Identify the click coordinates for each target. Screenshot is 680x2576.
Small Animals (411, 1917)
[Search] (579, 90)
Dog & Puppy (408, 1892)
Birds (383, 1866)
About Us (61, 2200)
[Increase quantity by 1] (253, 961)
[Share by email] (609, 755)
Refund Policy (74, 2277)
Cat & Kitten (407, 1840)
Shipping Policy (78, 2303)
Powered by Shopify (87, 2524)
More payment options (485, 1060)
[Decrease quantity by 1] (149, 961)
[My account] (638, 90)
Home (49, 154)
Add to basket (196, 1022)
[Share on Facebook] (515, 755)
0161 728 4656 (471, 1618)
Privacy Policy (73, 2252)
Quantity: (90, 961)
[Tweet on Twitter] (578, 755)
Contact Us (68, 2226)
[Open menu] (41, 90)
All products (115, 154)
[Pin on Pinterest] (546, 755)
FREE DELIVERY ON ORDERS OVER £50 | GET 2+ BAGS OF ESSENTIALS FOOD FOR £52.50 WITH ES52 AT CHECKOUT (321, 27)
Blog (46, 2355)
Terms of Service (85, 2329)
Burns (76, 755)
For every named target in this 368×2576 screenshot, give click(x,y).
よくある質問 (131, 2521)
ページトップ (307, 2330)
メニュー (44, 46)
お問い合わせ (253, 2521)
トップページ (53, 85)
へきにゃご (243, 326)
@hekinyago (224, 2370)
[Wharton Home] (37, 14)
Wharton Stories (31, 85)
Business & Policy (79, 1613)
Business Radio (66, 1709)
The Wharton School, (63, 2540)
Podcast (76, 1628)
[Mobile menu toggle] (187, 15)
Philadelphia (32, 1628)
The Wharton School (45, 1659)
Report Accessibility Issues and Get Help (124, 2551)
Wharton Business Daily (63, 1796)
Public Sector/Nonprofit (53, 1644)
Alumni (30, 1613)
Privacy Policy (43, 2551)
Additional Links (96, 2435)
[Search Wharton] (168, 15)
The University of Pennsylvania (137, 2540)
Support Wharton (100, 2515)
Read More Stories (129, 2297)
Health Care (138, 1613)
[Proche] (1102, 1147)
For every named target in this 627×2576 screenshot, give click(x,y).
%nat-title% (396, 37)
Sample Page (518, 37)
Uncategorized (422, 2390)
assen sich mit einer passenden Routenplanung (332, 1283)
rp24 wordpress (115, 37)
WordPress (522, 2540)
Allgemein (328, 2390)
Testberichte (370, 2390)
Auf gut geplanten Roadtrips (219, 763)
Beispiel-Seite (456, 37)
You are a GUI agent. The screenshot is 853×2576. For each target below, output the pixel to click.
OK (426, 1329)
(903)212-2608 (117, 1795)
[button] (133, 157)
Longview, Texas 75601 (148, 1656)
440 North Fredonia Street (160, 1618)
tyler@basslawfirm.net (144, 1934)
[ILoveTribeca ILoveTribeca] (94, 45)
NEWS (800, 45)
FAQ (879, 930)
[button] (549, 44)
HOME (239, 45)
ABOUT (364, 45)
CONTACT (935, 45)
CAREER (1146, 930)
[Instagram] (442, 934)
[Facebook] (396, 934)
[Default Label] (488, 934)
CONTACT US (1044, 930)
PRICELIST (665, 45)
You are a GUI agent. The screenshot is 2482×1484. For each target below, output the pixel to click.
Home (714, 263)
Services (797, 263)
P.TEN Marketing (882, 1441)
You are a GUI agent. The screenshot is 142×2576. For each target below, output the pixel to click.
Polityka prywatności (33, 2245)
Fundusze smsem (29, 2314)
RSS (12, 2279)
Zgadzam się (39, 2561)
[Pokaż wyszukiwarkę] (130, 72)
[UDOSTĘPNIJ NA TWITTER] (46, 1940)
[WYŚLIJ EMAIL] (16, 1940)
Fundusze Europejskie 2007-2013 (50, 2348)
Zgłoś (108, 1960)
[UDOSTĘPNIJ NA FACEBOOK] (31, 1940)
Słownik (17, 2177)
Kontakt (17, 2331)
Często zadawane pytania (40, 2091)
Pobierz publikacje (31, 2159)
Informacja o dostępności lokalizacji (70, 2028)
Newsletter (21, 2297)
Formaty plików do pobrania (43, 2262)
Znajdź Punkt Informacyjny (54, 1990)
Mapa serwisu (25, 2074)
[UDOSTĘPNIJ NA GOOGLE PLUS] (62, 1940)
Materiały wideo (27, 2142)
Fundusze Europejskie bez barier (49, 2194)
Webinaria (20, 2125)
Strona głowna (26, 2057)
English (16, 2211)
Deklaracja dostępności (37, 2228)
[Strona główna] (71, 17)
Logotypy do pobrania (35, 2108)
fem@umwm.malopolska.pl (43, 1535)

+===+

Exercise goal:
There is a line with "Alumni (30, 1613)" and a line with "Pobierz publikacje (31, 2159)" above. Copy exactly those two lines and all lines between them, with nothing else.

Task output:
Alumni (30, 1613)
Privacy Policy (43, 2551)
Additional Links (96, 2435)
[Search Wharton] (168, 15)
The University of Pennsylvania (137, 2540)
Support Wharton (100, 2515)
Read More Stories (129, 2297)
Health Care (138, 1613)
[Proche] (1102, 1147)
For every named target in this 627×2576 screenshot, give click(x,y).
%nat-title% (396, 37)
Sample Page (518, 37)
Uncategorized (422, 2390)
assen sich mit einer passenden Routenplanung (332, 1283)
rp24 wordpress (115, 37)
WordPress (522, 2540)
Allgemein (328, 2390)
Testberichte (370, 2390)
Auf gut geplanten Roadtrips (219, 763)
Beispiel-Seite (456, 37)
You are a GUI agent. The screenshot is 853×2576. For each target below, output the pixel to click.
OK (426, 1329)
(903)212-2608 (117, 1795)
[button] (133, 157)
Longview, Texas 75601 (148, 1656)
440 North Fredonia Street (160, 1618)
tyler@basslawfirm.net (144, 1934)
[ILoveTribeca ILoveTribeca] (94, 45)
NEWS (800, 45)
FAQ (879, 930)
[button] (549, 44)
HOME (239, 45)
ABOUT (364, 45)
CONTACT (935, 45)
CAREER (1146, 930)
[Instagram] (442, 934)
[Facebook] (396, 934)
[Default Label] (488, 934)
CONTACT US (1044, 930)
PRICELIST (665, 45)
You are a GUI agent. The screenshot is 2482×1484. For each target below, output the pixel to click.
Home (714, 263)
Services (797, 263)
P.TEN Marketing (882, 1441)
You are a GUI agent. The screenshot is 142×2576. For each target below, output the pixel to click.
Polityka prywatności (33, 2245)
Fundusze smsem (29, 2314)
RSS (12, 2279)
Zgadzam się (39, 2561)
[Pokaż wyszukiwarkę] (130, 72)
[UDOSTĘPNIJ NA TWITTER] (46, 1940)
[WYŚLIJ EMAIL] (16, 1940)
Fundusze Europejskie 2007-2013 (50, 2348)
Zgłoś (108, 1960)
[UDOSTĘPNIJ NA FACEBOOK] (31, 1940)
Słownik (17, 2177)
Kontakt (17, 2331)
Często zadawane pytania (40, 2091)
Pobierz publikacje (31, 2159)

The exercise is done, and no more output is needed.